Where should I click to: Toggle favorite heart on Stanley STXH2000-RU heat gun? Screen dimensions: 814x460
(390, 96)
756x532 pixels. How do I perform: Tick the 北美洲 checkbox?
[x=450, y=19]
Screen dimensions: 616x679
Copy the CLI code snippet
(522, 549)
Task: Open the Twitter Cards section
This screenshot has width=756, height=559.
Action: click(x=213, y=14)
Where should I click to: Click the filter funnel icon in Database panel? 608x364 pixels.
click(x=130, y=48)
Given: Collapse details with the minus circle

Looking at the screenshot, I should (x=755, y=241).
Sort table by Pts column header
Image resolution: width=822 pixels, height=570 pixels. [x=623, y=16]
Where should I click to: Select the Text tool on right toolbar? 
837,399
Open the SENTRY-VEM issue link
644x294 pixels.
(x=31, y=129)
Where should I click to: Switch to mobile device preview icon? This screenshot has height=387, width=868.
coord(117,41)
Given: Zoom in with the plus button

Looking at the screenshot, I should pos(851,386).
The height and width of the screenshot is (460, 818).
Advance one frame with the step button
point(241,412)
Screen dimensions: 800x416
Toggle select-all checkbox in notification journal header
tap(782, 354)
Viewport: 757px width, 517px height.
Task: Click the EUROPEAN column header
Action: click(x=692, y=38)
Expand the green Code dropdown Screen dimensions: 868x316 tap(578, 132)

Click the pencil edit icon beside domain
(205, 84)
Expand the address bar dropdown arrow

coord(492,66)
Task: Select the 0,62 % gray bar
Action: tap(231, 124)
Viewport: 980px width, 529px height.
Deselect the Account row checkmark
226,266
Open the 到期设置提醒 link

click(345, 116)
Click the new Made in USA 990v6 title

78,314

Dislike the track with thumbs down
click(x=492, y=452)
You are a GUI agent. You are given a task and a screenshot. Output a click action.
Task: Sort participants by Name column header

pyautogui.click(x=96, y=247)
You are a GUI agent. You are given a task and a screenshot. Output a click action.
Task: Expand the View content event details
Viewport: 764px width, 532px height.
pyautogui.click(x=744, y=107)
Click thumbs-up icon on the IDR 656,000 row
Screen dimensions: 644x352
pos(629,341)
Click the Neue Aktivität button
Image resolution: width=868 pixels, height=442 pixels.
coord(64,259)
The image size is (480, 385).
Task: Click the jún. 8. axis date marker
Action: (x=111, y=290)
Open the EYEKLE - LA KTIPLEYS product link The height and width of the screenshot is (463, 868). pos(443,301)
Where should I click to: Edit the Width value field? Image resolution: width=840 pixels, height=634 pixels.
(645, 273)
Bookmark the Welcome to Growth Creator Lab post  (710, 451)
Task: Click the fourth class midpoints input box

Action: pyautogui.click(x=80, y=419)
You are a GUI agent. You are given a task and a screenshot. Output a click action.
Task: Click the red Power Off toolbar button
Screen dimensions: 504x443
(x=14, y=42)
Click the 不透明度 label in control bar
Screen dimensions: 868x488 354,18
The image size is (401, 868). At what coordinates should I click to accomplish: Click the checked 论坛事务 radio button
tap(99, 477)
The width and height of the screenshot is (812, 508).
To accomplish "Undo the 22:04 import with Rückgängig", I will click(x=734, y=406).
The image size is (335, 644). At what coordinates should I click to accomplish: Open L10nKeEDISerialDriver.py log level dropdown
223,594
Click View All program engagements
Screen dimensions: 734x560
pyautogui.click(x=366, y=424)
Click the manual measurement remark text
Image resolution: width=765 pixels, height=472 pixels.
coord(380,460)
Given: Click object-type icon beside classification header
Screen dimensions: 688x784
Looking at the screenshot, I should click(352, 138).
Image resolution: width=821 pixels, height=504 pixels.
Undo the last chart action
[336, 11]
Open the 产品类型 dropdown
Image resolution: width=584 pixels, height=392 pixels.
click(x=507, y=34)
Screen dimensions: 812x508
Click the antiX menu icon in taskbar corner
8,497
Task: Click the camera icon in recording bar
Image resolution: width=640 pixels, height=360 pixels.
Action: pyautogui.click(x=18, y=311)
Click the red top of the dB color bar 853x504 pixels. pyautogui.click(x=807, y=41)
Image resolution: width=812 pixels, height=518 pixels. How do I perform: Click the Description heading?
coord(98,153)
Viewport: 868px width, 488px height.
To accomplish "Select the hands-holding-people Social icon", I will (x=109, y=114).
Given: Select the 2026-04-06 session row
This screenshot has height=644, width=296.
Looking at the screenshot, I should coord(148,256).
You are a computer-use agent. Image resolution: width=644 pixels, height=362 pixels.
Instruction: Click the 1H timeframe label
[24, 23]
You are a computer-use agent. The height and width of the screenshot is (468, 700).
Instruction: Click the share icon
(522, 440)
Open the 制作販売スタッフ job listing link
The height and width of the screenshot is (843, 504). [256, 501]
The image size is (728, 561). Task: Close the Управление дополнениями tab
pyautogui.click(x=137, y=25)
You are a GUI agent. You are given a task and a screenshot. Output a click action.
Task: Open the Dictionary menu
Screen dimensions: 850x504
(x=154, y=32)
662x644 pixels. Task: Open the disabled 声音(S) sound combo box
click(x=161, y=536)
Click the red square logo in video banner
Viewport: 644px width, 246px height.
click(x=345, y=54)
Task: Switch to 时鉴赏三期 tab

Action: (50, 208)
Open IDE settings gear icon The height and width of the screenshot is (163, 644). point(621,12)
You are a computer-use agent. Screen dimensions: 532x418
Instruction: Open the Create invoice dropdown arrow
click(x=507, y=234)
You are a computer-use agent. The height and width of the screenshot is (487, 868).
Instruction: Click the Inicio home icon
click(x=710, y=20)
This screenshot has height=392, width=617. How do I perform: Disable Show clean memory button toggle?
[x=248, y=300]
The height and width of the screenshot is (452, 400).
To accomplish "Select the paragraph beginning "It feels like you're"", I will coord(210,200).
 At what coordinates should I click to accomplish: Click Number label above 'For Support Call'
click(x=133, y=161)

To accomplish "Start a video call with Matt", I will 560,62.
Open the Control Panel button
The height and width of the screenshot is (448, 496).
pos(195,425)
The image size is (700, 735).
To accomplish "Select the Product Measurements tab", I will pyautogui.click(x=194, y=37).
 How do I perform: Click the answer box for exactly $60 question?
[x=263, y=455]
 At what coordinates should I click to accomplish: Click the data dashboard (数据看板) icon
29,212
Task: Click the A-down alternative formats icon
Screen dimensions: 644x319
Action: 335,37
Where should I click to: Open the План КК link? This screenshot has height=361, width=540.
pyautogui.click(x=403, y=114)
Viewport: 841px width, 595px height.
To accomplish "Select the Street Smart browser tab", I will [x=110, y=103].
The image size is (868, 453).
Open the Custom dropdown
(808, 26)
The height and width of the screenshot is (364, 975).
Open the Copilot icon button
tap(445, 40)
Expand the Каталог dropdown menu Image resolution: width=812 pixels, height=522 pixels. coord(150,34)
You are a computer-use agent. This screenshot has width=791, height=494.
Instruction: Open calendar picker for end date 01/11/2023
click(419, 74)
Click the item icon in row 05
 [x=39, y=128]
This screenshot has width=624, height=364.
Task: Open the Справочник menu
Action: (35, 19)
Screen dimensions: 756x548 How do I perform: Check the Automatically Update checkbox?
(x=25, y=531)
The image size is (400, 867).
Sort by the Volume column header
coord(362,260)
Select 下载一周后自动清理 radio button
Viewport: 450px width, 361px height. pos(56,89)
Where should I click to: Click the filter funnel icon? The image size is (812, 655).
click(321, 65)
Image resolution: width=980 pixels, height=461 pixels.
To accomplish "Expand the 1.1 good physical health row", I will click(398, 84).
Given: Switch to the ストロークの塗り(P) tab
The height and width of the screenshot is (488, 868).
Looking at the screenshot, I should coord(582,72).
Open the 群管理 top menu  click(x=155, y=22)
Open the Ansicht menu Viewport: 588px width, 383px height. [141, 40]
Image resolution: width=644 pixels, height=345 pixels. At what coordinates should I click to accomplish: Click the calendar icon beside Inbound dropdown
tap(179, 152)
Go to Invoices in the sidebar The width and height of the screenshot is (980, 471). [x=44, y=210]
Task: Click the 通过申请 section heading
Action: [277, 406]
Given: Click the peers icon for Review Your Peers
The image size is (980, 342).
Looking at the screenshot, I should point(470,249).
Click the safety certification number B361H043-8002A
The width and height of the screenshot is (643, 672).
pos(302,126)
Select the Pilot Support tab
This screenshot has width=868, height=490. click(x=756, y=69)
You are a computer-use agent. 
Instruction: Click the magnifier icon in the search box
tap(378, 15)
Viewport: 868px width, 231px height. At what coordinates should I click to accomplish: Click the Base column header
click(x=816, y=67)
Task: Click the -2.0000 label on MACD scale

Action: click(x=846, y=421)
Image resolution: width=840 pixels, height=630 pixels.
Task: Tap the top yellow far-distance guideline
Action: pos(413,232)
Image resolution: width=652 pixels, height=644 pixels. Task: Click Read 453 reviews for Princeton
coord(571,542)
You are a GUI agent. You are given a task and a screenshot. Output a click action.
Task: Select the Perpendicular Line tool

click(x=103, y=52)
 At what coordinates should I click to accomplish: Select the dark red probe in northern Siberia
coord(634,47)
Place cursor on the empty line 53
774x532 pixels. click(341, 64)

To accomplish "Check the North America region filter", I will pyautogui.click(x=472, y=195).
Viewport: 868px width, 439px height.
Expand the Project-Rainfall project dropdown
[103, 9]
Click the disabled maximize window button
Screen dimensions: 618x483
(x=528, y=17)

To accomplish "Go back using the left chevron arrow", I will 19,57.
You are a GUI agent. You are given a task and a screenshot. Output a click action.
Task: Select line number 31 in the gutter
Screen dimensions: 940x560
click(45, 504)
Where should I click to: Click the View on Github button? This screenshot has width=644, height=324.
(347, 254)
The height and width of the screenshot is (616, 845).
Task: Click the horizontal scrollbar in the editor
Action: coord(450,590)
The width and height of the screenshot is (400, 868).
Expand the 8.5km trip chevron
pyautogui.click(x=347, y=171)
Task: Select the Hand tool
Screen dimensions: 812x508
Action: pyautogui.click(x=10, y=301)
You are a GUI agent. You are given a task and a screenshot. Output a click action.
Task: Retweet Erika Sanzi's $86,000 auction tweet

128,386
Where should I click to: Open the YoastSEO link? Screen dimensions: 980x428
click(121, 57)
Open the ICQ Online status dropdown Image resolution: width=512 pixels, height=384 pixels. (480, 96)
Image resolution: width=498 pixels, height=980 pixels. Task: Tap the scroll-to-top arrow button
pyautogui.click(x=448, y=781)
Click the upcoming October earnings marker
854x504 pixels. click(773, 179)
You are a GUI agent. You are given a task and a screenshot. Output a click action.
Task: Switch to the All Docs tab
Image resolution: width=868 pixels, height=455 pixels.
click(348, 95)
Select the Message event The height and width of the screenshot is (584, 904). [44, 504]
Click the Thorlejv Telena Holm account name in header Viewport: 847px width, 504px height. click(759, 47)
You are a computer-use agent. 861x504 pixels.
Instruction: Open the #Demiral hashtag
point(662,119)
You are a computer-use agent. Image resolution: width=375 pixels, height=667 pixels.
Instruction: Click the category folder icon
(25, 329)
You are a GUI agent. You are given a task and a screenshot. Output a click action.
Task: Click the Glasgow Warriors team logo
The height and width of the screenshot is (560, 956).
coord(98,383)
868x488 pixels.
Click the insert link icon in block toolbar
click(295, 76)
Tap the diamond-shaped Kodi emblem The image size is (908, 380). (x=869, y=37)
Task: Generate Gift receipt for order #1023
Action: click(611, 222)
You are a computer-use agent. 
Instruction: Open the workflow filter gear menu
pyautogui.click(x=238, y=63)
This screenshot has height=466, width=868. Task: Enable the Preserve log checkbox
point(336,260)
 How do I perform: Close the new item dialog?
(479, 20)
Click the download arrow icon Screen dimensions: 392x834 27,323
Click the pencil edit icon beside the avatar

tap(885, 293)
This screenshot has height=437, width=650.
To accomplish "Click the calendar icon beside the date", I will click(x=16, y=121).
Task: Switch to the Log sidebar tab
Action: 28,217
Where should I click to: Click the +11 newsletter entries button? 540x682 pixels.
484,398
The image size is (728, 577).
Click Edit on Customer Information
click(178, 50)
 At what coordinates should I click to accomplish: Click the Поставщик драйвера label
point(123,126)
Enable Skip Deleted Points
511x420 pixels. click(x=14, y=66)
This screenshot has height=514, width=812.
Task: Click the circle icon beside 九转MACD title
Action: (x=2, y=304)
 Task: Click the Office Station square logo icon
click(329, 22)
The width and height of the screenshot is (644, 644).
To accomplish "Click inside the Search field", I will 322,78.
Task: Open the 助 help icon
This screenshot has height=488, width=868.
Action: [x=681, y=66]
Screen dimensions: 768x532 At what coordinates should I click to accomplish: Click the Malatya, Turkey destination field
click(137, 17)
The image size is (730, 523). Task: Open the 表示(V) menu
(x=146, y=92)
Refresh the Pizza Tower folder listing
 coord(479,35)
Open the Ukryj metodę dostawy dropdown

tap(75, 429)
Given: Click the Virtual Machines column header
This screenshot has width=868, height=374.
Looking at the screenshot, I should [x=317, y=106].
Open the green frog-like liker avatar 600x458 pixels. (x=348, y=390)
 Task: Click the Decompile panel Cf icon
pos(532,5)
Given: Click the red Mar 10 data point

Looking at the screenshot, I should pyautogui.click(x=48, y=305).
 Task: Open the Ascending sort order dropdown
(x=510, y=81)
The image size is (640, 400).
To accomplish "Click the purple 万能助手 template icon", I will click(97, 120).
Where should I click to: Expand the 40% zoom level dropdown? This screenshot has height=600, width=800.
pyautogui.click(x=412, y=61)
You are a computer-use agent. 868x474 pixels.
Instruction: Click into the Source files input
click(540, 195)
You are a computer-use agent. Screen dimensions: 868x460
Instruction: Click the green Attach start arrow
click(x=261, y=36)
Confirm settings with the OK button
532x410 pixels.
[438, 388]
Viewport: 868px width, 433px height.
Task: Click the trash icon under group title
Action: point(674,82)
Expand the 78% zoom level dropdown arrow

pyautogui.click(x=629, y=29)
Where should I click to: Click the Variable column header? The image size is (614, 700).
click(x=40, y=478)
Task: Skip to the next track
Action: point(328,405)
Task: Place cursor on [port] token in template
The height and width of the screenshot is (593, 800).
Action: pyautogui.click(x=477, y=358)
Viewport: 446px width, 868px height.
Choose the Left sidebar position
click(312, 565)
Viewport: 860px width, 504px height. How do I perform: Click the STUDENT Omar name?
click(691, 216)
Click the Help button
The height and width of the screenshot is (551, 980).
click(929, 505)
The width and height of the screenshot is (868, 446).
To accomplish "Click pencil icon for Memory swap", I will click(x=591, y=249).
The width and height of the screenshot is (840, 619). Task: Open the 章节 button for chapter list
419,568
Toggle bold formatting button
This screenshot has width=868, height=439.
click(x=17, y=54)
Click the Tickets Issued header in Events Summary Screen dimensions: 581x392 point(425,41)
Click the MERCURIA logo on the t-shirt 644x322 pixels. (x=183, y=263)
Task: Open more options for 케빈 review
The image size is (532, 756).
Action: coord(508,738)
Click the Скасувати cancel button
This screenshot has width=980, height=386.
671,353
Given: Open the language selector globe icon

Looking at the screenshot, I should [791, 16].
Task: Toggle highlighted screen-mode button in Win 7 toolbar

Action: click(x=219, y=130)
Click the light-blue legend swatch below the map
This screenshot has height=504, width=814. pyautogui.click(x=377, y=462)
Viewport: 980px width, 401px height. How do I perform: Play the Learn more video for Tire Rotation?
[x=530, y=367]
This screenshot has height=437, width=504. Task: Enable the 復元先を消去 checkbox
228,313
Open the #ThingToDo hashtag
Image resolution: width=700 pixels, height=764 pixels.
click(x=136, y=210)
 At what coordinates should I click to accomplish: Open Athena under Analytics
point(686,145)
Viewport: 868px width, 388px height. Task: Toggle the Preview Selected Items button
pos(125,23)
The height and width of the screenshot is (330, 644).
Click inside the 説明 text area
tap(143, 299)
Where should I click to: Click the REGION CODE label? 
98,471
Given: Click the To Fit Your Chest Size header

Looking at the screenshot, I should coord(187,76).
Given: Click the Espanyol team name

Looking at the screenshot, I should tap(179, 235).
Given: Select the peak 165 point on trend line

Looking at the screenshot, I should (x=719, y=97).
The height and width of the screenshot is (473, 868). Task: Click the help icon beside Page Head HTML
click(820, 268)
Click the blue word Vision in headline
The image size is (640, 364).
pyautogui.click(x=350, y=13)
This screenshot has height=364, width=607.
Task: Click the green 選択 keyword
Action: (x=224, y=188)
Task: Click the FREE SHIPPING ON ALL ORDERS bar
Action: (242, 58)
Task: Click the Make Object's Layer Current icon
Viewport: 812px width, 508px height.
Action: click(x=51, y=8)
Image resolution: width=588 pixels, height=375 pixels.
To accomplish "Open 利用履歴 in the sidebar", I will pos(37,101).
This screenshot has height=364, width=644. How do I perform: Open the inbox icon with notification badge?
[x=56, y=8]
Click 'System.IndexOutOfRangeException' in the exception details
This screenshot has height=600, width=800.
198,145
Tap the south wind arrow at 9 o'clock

* * *

-- Exercise description --
Throughout the data above, copy all lines where the word "template" is found.

-- Response box --
To accomplish "Click the purple 万能助手 template icon", I will click(97, 120).
Task: Place cursor on [port] token in template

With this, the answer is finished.